**Given text**
════════════════════

I recently returned from more than three weeks on the road visiting seven prospects, meeting three customers, giving Grand Rounds at the FDA, meeting with four growth equity investors, and speaking three times at conferences for the pharmaceutical and biotechnology industries. Between trips I spent quite a bit of time with my only grandson in Washington, DC.
A chance to get away is always refreshing since it represents a concentrated opportunity to present our value proposition and receive immediate feedback. When I am working at the office in Salt Lake City it is too easy to talk among ourselves and devise a solution to a problem that may not even exist.
Over the next few days I’d like to share some of my takeaways and observations from my recent road trip that might be insightful for others.
REGISTRIES STILL NOT CLEARLY DEFINED AND UNDERSTOOD
I met several high-level prospects who do not understand what the term “registry” means. When I say a registry is a “purpose-specific database” that is more enlightening but still not universally understood. As a result of this ambiguity, it seems many people believe “registry” is the term often used for a simple list of four or five characteristics of each patient. Yet, it is also used to describe a complex aggregation of data from 30 sources that represent a complete longitudinal picture of a research subject over a long period of time.

════════════════════

**List of tasks**
A – List every activity the road-trip post says filled the author's more than three weeks on the road.
B – Carry the road-trip post forward, starting right after its last sentence.
The material after this post is separate from it.

**Raw data**

════════════════════

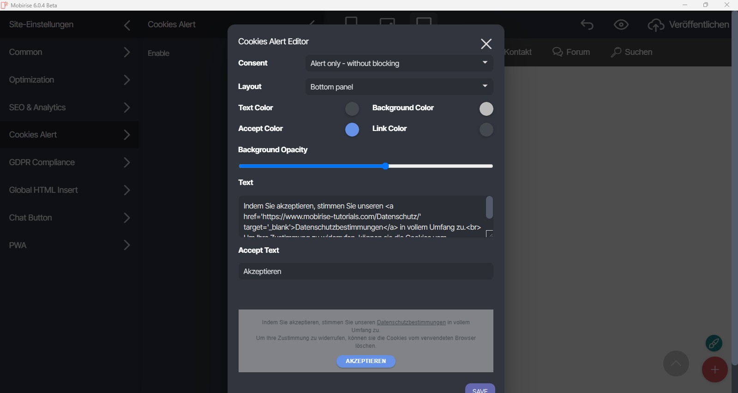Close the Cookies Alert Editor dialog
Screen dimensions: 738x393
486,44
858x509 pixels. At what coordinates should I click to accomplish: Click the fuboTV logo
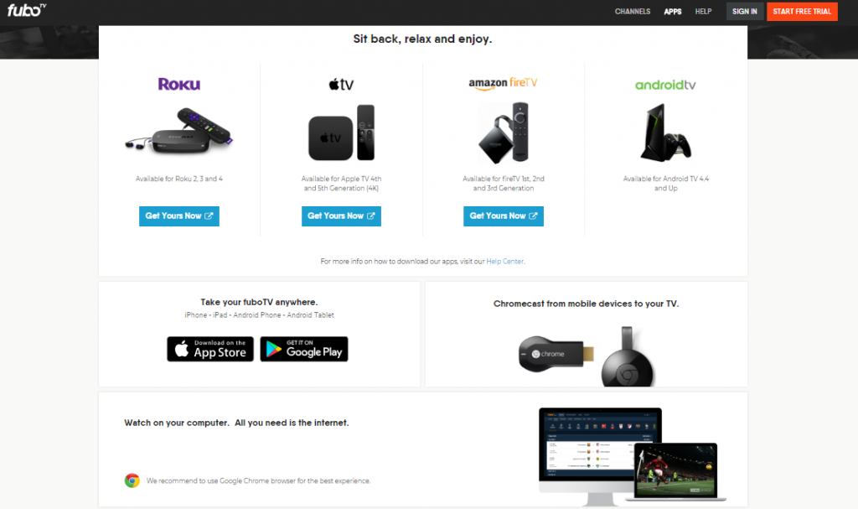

════════════════════

**Outputs in order**
A –
- Visiting seven prospects
- Meeting three customers
- Giving Grand Rounds at the FDA
- Meeting with four growth equity investors
- Speaking three times at conferences for the pharmaceutical and biotechnology industries

B –
The situation reminds me of when I first started with Oracle, in 1982. In those days the term “relational database” was equally ill defined and therefore ill understood. My initial customers had trouble understanding why Oracle and Dbase were both relational databases even though one cost $1,000 and the other cost $100,000. We tried arguing the point that Oracle was “really relational,” or that we met Codd’s definition of relational but no one cared about that. The only people who really appreciated the difference were the customers who opted for Dbase, spent more than $100,000 trying to get it to work and then ended up scrapping the project and spending another $100,000 to purchase Oracle.
I wonder how long it will take our industry to understand the difference between a toy registry like Excel and a real registry from Remedy Informatics?